When it comes to imaging, Moody prefers to use CT scans to check for bone or lymph node involvement. “MRIs have the advantage of not having ionizing radiation and [are] better to check for soft tissue and perineural involvement,” he said. He also sees a role for ultrasound as another inexpensive, radiation-free option, but noted that it was more operator-dependent than MRI or CT scans.

Surgery remains the first-line treatment for SCC. “If you can fix it with a knife, you should,” he said. If that’s not possible, such as for medical reasons or patient preference, it’s critical to have a network of interdisciplinary collaborators ready to help the patient in their field of expertise, he said. Moody also cautioned that there will be cases where it’s not clear if surgery is the best option. In those cases, don’t be afraid to reach out, he said. The patient can be sent for a second opinion or brought in front of a tumor board or multidisciplinary team for their call. 

Moody also detailed steps dermatologists and dermatological surgeons can take to better treat patients.
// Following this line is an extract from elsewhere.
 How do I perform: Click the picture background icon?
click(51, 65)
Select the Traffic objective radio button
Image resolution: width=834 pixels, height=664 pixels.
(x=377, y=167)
Make sure the pathology lab can be trusted to provide not only accurate, but highly detailed reports, he said. For practices not in a university or large health system setting, Moody encourages dermatologists to reach out to medical and radiation oncology professionals in the area to find one with an interest in skin cancers to whom the dermatologist can send patients.

He noted that proton therapy has a role to play in SCC as it is more targeted than traditional options and can be used on tumors that recur after traditional radiation. Whereas immunotherapy is more effective in treating SCC than any other type of skin cancer, according to Moody, there is no clear guidance on when to stop, so dermatologists must monitor those patients.

“Some [patients] clear plus 6 months, some clear plus 2 years, so don’t ‘refer and forget’ about patients receiving immunotherapy,” Moody said. He’s also seen new lesions form in patients on immunotherapy but explained that those are usually lower grade and can be treated with Mohs.

Disclosures:

Olbricht reported no financial disclosures.

Moody reported conflicts of interest with Castle Biosciences, Regeneron, and Sanofi Genzyme.

References:

1. Olbricht S. Basal cell carcinoma: updates and surgical treatment considerations. Presented at: Skin Cancer Symposium 2021, April 7-8, 2021; virtual.

2. Ariza SA, Calderón DC, Aristizábal JC, Parra-Medina R. How wide should the excision margins for facial small aggressive basal cell carcinoma be? Experience with 306 cases. Dermatol Surg. 2020;46(6):753-756. doi:10.1097/DSS.0000000000002182

3. Olbricht S. Nonsurgical treatments for BCC and decision-making conundrums. Presented at: Skin Cancer Symposium 2021, April 7-8, 2021; virtual.

4. Moody B. Squamous cell carcinoma overview and tough Mohs surgery cases. Presented at: Skin Cancer Symposium 2021, April 7-8, 2021; virtual.